I suspect that you have spoken to patients or to families of patients who are in the unfortunate position of continuing to struggle. Remember that our own data shows about 12% of patients at one clinic did not feel they were making any progress. I don't mean to belittle their difficulties, but concluding that there's a systemic problem on the basis of extrapolating from a few anecdotes, no matter how compelling, is erroneous, and in fact may put at risk that which you seek to improve.
There is a phenomenon known as the “availability heuristic”, which produces a powerful cognitive bias. Basically, it states that our perception of the extent of a problem is strongly influenced by how readily an example can be brought to mind. If everyone knows of one or two examples of people who feel their care did not meet their expectations, that fact leads us to conclude there's a systemic problem.
Given the widespread media reporting about some cases, it's evident that interested observers can all think of at least one patient whose situation has not yet improved. Objective data, however, may reveal a very different picture. Individual problems should be addressed on a case-by-case basis while care is taken to preserve the system as a whole. Systemic problems obviously demand systemic solutions.

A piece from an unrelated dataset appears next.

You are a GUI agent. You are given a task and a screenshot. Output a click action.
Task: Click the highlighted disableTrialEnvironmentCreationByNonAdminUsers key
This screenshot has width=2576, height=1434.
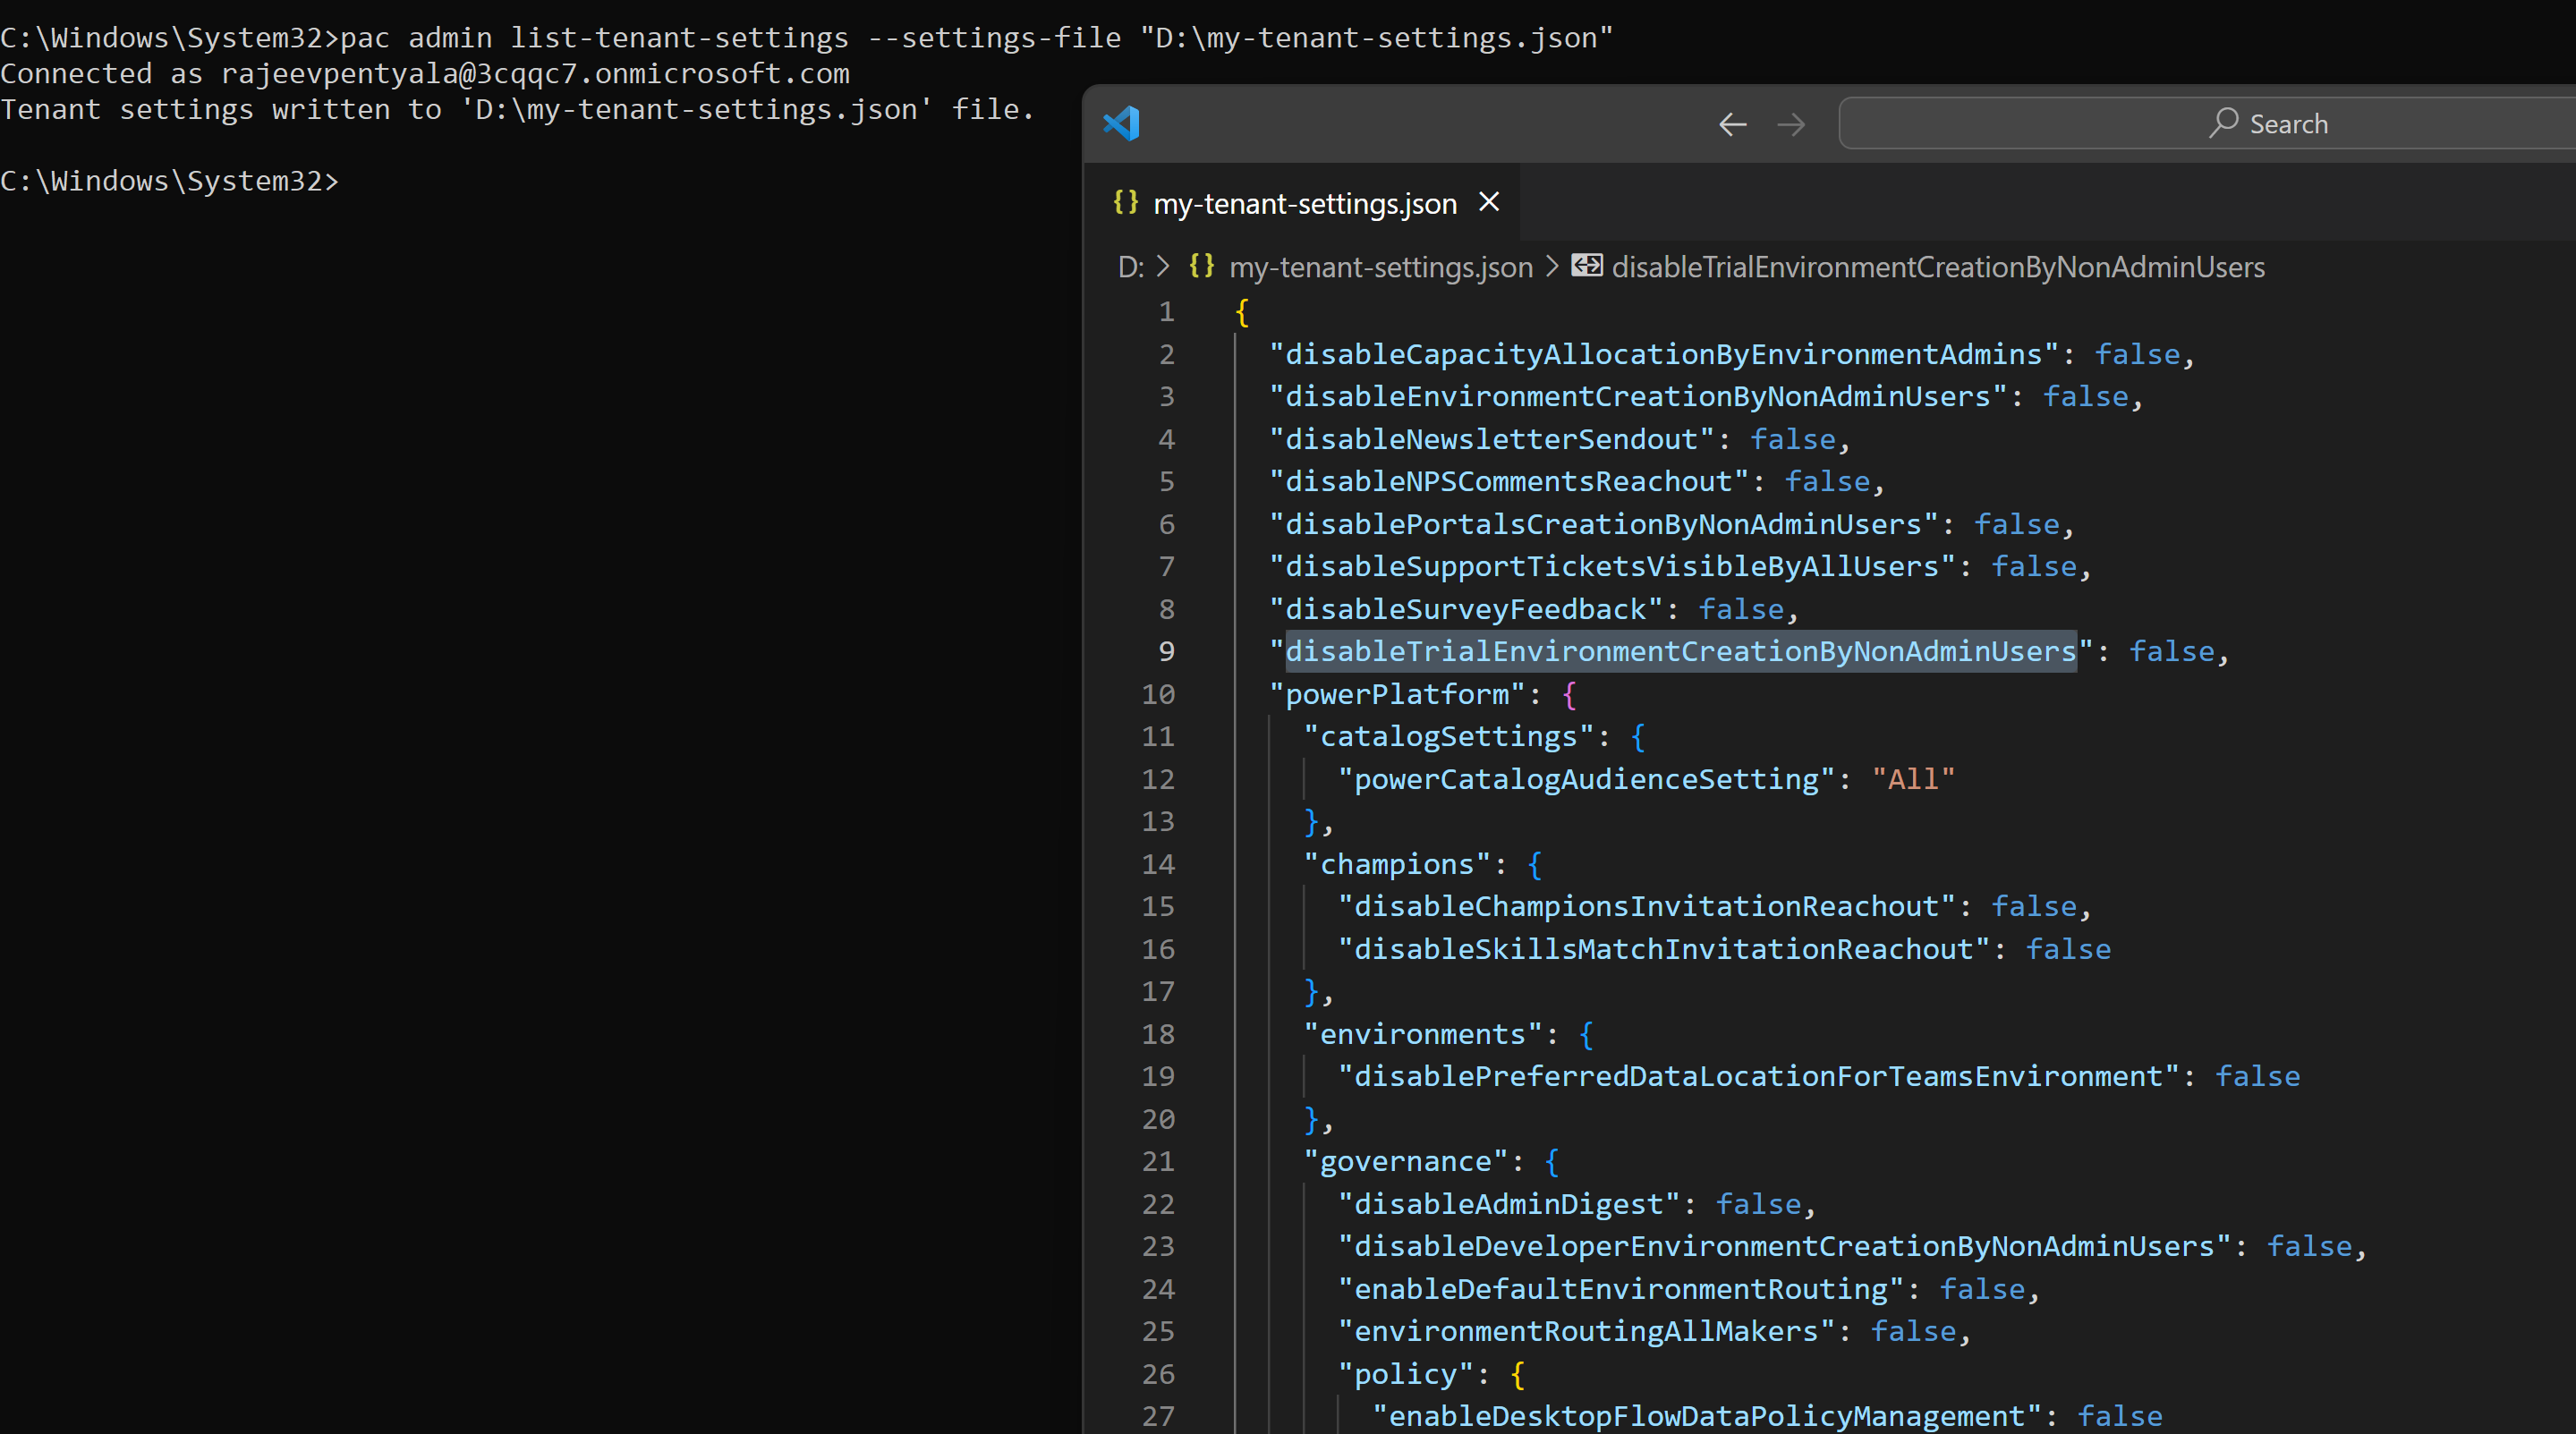point(1680,651)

I'm spending quite a bit of time on this point because I firmly believe the CF is served by an excellent system of mental health care. But it requires two things in order to, most importantly, continue to function, and secondly, to make the local or incremental changes that may be warranted: we need to retain the trust and confidence of the members of the CF so that they will readily come forward to seek our care, and we need to retain the commitment of our health care professionals. Continuing to portray the glass as mostly empty when in reality it's over 90% full places both of these critical things at risk.
I ask that the members of the committee weigh all of the objective data presented before reaching any conclusions.
Thank you for your attention. I now look forward to addressing your questions.